## What you should do
Copy each line in the data below that contains the word "column".

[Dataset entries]
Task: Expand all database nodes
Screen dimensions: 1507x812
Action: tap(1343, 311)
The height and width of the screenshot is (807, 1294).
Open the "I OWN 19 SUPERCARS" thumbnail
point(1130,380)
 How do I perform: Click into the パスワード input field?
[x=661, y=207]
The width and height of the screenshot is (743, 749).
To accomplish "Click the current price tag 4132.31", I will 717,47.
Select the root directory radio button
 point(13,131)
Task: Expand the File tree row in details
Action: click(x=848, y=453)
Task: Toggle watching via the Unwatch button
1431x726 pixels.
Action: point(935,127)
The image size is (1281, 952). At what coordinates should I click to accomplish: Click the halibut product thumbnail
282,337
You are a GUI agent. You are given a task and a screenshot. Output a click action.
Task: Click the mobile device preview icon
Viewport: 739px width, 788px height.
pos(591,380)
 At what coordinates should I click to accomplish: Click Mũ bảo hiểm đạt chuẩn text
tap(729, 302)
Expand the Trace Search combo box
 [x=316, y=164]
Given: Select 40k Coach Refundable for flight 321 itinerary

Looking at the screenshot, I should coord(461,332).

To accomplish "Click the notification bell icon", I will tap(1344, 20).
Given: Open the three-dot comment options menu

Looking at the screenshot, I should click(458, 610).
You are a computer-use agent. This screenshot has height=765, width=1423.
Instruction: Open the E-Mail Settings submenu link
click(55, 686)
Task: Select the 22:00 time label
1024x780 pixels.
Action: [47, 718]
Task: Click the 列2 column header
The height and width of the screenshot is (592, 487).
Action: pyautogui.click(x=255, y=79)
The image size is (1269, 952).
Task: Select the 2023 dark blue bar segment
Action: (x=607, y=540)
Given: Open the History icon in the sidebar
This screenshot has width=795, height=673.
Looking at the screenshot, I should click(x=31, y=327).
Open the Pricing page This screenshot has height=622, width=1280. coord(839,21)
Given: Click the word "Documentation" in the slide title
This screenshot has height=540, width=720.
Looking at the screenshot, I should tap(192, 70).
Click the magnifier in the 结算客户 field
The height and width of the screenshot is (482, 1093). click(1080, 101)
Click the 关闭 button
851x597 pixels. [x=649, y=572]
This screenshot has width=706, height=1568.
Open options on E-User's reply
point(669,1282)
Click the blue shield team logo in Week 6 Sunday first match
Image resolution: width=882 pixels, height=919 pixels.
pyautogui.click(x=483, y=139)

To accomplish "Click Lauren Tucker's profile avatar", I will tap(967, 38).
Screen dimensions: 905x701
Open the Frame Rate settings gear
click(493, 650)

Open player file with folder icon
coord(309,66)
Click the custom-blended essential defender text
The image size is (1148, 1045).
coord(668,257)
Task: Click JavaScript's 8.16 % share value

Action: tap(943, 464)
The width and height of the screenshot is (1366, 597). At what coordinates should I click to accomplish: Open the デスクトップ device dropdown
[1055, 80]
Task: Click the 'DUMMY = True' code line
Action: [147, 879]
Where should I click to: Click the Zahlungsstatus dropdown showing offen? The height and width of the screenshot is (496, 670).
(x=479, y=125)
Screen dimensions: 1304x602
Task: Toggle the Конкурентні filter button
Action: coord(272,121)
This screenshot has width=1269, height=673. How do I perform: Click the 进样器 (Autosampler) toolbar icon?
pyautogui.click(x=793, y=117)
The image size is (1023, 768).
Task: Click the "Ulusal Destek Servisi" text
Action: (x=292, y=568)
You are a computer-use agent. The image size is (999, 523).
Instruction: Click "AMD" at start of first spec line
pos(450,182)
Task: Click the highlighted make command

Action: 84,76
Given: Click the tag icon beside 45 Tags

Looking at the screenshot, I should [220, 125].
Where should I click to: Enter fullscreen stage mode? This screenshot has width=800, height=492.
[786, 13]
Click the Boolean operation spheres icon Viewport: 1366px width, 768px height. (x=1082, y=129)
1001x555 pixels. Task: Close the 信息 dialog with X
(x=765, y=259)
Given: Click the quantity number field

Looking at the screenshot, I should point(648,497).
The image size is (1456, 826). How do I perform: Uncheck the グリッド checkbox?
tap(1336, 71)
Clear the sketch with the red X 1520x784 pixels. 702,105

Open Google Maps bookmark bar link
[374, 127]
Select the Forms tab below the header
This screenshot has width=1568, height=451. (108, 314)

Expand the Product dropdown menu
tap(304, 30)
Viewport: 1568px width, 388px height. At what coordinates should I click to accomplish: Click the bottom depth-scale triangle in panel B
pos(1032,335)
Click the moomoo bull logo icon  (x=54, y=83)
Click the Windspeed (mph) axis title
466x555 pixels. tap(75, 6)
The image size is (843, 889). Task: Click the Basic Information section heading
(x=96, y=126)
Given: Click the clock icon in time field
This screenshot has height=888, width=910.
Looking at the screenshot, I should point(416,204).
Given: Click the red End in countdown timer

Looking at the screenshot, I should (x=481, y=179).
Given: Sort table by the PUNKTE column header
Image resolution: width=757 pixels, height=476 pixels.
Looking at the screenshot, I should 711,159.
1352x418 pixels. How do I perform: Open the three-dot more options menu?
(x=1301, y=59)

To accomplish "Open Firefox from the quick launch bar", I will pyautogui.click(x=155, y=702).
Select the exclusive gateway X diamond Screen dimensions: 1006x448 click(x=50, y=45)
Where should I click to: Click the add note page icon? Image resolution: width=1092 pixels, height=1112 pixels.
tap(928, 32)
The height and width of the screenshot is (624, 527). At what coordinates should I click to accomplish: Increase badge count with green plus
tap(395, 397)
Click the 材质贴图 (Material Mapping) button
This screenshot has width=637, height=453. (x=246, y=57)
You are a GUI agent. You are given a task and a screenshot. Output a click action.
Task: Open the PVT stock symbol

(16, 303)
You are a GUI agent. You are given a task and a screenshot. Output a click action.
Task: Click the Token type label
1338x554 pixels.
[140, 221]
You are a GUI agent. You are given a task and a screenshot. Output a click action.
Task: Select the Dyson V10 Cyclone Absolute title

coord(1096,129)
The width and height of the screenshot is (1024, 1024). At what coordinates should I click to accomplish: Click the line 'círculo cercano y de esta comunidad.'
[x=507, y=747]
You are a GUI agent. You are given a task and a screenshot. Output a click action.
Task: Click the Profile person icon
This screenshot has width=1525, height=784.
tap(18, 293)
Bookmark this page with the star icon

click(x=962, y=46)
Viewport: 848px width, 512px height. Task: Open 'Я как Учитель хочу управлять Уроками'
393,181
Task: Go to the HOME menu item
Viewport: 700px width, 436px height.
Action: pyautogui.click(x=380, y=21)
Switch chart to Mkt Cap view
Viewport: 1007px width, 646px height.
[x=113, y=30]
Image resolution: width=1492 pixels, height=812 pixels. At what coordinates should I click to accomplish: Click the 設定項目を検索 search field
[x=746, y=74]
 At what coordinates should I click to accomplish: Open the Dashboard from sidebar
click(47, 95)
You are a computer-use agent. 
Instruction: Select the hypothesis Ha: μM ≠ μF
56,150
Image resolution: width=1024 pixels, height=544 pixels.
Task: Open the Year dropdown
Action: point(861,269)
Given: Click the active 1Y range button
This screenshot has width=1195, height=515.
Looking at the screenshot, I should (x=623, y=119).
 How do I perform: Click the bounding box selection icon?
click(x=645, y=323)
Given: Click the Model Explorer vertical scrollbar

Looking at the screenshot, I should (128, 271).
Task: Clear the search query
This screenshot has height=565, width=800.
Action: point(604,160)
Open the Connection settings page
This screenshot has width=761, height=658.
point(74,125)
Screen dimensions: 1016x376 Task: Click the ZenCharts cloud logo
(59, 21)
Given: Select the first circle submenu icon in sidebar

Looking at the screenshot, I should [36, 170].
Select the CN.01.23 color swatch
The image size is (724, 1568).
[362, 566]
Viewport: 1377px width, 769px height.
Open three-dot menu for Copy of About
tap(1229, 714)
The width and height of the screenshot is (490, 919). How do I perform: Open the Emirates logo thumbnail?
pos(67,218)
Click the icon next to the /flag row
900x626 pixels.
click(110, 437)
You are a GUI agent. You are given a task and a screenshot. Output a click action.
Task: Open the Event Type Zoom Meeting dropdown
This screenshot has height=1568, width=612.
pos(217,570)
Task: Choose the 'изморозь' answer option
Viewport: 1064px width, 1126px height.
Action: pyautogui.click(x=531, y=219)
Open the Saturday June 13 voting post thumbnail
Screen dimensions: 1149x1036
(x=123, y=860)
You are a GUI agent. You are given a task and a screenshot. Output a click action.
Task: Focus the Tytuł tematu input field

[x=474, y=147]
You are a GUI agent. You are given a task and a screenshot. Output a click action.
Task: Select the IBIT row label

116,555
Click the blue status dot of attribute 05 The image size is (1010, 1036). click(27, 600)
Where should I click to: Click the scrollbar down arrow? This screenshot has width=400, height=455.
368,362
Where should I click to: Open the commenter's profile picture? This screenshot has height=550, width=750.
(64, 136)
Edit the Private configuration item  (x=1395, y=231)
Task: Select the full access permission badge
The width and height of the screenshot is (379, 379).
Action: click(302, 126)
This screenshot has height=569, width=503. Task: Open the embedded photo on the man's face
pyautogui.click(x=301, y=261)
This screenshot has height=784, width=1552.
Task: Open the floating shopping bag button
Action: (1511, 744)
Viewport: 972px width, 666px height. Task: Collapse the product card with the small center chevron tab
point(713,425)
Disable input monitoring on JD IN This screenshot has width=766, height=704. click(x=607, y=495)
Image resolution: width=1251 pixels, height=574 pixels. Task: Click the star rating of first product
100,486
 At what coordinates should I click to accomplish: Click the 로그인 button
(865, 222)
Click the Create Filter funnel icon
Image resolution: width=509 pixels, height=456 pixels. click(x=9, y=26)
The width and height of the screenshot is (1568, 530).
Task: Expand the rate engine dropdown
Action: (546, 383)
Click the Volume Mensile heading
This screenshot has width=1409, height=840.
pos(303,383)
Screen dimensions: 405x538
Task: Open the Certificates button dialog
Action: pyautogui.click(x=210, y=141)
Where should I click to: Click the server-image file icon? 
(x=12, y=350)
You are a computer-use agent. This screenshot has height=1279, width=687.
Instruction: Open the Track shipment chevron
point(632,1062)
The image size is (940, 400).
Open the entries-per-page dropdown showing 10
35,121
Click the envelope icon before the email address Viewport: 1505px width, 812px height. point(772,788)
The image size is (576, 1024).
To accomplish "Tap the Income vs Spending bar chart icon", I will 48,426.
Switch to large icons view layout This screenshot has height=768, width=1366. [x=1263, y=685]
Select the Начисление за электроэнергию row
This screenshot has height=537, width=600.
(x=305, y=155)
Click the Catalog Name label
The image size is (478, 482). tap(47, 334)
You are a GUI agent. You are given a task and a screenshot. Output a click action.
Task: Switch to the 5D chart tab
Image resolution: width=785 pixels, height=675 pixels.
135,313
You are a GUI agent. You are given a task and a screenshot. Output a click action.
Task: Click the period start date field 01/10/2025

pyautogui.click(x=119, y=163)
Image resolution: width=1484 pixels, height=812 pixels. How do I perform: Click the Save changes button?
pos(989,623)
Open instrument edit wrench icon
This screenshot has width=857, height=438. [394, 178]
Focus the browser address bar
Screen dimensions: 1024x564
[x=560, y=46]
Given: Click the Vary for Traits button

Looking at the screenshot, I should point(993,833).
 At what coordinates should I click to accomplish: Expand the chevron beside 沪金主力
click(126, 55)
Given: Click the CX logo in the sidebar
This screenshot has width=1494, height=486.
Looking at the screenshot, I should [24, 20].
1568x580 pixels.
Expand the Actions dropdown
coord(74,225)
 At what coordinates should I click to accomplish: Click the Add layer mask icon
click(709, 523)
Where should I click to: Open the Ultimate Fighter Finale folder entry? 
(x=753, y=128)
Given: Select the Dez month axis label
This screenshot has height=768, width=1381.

## Output of the task
Task: Click the 列2 column header
Given: Sort table by the PUNKTE column header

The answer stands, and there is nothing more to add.